This AMD-only cooler is skillfully designed, but its actual cooling performance is nothing special

Pros

  • Low price
  • Easy setup

Cons

  • Higher core temperatures than competition

Just in time for a whole new generation of AMD Ryzen processors, Deepcool has launched the Fryzen air cooler, which ignores the usual platform-agnosticism of third-party coolers to cater specifically for AMD sockets.

Deepcool Gamerstorm Fryzen review: Design

In fact, it’s as friendly towards the enthusiast Threadripper series of chips as much as it is the mainstream Ryzens, if not even more so. The contact plate is wider than usual, to fully cover the enlarged heat spreaders of Threadripper chips, and all the mounting kit you need for the TR4 socket is included alongside the AM4 socket parts. Often, coolers will claim to support TR4, but make you order a separate mounting kit for it.

Otherwise, the Fryzen presents a familiar air cooler setup. There’s a single 120mm intake fan that’s clipped – extremely securely – on to the radiator fin stack, with six nickel-plated heat pipes running from top to bottom on both sides. There are some neat touches, however: we like how the fan is integrated into a slightly chunky shroud, which extends over the top of the radiator to hide some of its more unsightly aspects. There are also channels cut into the radiator fins to allow for a screwdriver to easily access the tension screws during installation.

Deepcool Gamerstorm Fryzen review: Performance

On that note, setup is a breeze, especially for TR4 sockets: all you have to do is apply thermal paste to the processor (the Fryzen doesn’t have this pre-applied, but a tube of paste is included), screw in four standoffs, affix a couple of mounting brackets to them, then use those tension screws to secure the cooler on top.

For AM4 sockets, the process is a little more involved, although at least part of this includes ditching the default cooler mounts that AMD uses for its heinous clip-on system. Once those are uninstalled, it’s a matter of using the mounting plate to slide longer standoffs through the now-empty holes in the motherboard, before essentially performing the same steps as the TR4 socket requires.

From there, you can simply connect to the motherboard’s 4-pin CPU fan connector to get things going, but the Fryzen also has addressable RGB lighting support: the central ‘X’ shape on the fan shroud is lined with lighting strips.
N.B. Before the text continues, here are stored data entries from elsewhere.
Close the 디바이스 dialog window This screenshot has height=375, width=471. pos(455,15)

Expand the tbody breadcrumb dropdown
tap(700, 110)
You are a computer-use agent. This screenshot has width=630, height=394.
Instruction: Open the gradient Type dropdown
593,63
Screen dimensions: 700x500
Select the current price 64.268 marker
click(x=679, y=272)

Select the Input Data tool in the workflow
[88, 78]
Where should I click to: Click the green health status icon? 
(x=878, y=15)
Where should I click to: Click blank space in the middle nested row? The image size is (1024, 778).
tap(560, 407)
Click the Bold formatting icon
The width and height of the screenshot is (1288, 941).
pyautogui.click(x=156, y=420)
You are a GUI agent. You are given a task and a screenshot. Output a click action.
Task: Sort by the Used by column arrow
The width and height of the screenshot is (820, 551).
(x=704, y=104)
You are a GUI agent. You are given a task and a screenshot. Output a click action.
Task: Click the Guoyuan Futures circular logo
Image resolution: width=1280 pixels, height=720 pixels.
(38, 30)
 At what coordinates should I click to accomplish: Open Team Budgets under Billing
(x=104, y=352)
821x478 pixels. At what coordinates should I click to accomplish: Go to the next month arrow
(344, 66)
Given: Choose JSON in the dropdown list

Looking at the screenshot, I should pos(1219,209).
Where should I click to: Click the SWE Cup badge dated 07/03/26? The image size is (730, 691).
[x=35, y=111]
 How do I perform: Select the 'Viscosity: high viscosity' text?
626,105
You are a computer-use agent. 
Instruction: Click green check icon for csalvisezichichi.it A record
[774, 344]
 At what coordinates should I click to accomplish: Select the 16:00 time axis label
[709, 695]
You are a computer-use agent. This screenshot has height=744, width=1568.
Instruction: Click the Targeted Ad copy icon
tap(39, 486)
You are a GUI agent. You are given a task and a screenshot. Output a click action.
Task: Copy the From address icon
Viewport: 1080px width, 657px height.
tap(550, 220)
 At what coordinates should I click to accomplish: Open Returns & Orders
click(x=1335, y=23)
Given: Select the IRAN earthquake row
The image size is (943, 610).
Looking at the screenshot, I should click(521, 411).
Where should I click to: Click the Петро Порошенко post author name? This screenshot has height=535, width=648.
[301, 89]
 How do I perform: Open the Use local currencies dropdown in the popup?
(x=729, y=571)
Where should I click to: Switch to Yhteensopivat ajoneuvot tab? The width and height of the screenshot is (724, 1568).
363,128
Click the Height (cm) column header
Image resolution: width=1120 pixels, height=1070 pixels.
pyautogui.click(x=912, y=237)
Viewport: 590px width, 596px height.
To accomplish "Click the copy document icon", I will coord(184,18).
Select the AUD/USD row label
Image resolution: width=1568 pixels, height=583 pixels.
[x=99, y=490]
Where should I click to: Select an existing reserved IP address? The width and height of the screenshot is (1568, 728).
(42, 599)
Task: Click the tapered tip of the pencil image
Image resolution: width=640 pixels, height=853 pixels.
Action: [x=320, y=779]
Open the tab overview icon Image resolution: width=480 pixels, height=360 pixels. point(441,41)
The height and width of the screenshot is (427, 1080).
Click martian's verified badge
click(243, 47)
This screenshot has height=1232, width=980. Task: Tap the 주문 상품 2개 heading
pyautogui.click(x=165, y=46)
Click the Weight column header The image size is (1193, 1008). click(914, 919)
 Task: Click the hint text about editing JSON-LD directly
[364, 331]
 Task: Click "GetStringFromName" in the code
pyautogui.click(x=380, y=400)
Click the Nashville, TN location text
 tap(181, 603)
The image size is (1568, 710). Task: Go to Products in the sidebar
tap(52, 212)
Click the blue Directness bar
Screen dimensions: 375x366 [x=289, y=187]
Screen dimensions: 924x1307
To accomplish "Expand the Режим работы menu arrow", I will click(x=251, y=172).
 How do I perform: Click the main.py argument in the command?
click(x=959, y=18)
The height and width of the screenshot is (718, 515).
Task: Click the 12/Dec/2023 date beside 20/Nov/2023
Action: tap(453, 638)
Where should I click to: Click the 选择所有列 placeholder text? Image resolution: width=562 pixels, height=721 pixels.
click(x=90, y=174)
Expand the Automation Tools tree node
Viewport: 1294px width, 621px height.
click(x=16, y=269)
Compared to a lot of AIO watercoolers we’ve tested, setting this up is straightforward, too: there are a few extra cables involved, but they’re thin enough for easy tidying, and the inline controller is small enough to tuck away easily.

We usually test coolers with an Intel Core i7-4771K, which obviously isn’t an option here, so we installed the Fryzen over the new Ryzen 7 3700X. Unfortunately, it didn’t have the most auspicious of starts: at stock speeds, we recorded an idle core temperature of 41°C. That’s 2°C hotter than with the Noctua NH-U12S, a cooler that’s been around since the first Ryzen chips launched in 2017.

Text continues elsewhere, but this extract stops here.